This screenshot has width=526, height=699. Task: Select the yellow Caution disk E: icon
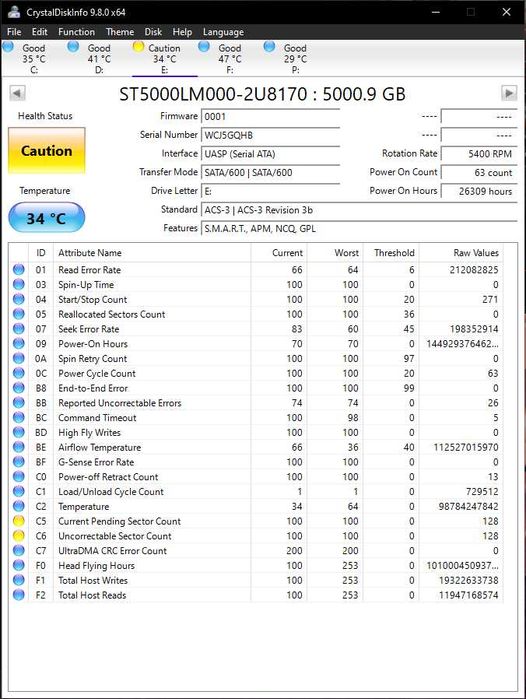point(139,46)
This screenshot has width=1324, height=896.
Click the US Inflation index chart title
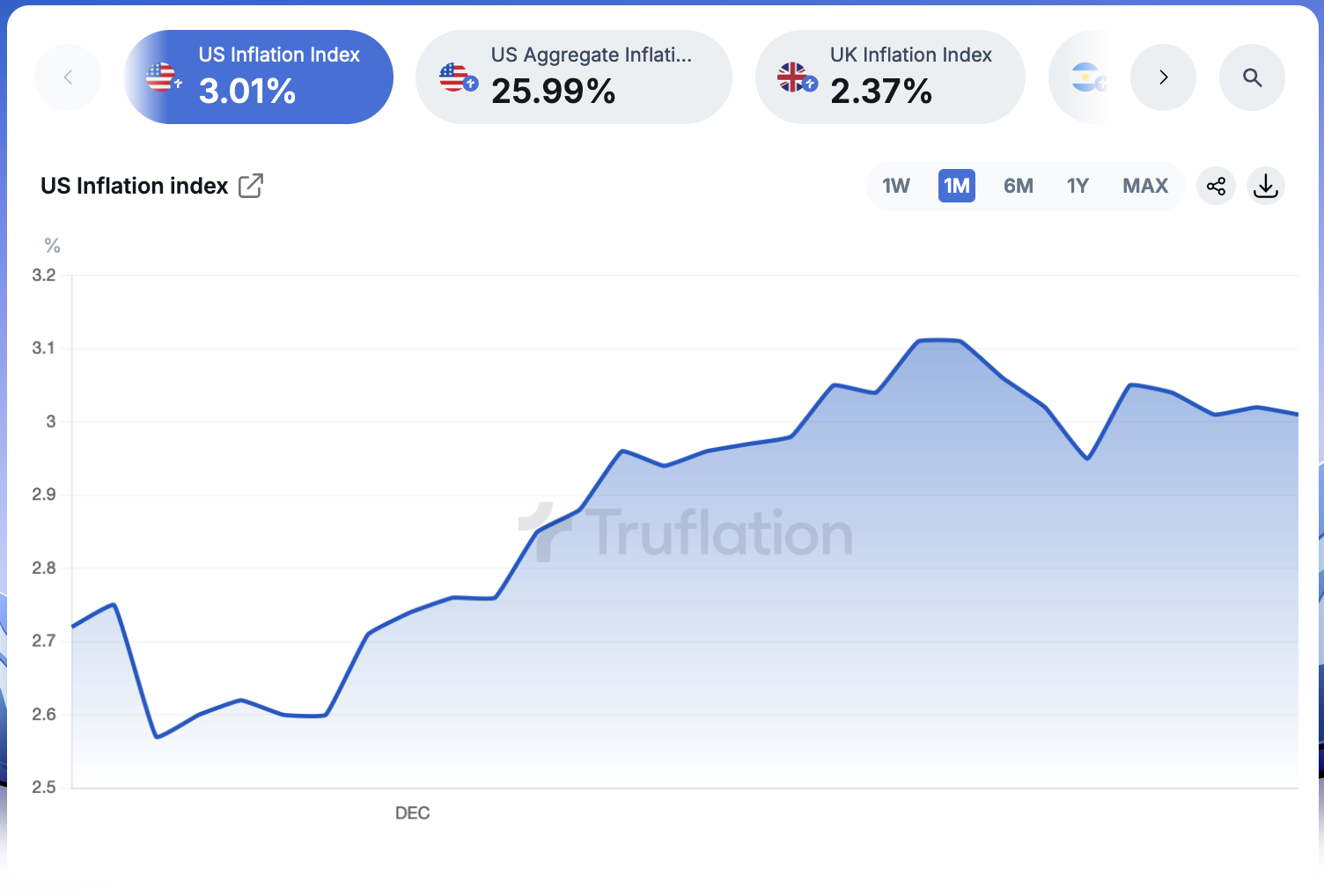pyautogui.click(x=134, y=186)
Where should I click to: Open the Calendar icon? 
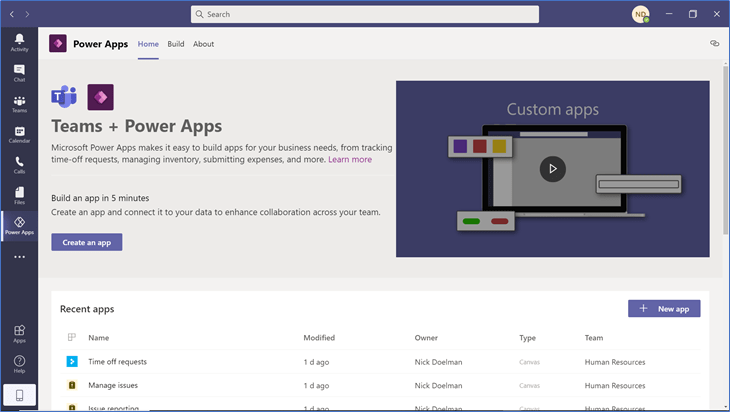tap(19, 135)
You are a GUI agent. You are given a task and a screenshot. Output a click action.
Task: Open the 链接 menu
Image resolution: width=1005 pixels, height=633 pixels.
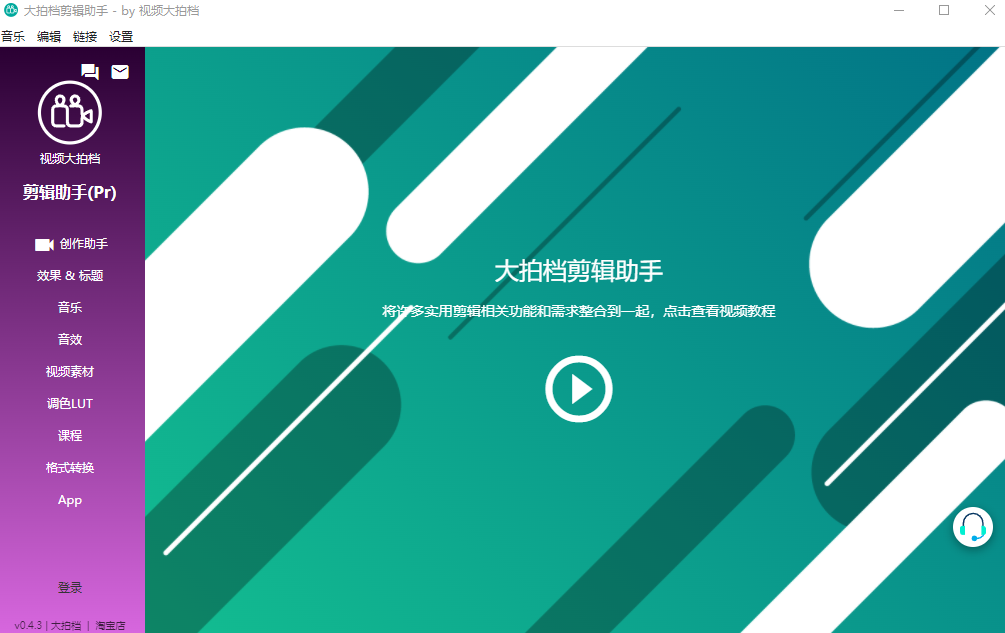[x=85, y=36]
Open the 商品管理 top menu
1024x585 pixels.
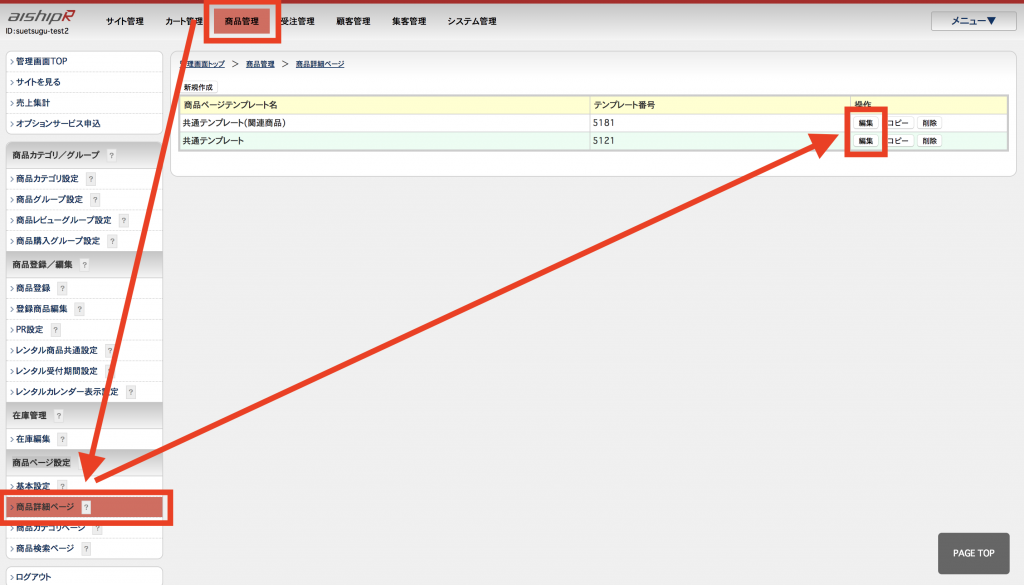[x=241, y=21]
__________________________________________________
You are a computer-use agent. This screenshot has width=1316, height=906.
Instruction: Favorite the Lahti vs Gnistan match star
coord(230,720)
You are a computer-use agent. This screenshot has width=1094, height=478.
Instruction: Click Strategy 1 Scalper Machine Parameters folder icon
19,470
__________________________________________________
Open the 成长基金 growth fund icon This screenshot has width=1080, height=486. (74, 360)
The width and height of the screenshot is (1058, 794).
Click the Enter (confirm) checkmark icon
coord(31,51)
__________________________________________________
**What is required**
Look through the records above and please copy every line in which the string "menu" occurs.

**Task result**
Task: Open the 链接 menu
Open the 商品管理 top menu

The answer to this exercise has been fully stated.